§ **What is being asked**: Copy out every record exactly.

§ **Exercise input**:
- - - -

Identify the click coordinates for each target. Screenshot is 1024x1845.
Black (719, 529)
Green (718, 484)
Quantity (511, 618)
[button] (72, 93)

- - - -

§ **Answer to this task**:
Identify the click coordinates for each target. Screenshot is 1024x1845.
Black (719, 529)
Green (718, 484)
Quantity (511, 618)
[button] (72, 93)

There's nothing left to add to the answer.